Aufgabenstellung
Führe jede Zeile der Daten auf, in der die Zeichenfolge „width“ vorkommt. Dabei zählt die Groß- und Kleinschreibung.

Gegebene Daten
┄┄┄┄┄┄

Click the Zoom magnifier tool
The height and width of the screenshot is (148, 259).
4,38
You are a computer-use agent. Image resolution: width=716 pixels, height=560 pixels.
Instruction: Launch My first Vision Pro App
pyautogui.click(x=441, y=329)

┄┄┄┄┄┄

Ergebnis
The height and width of the screenshot is (148, 259).
You are a computer-use agent. Image resolution: width=716 pixels, height=560 pixels.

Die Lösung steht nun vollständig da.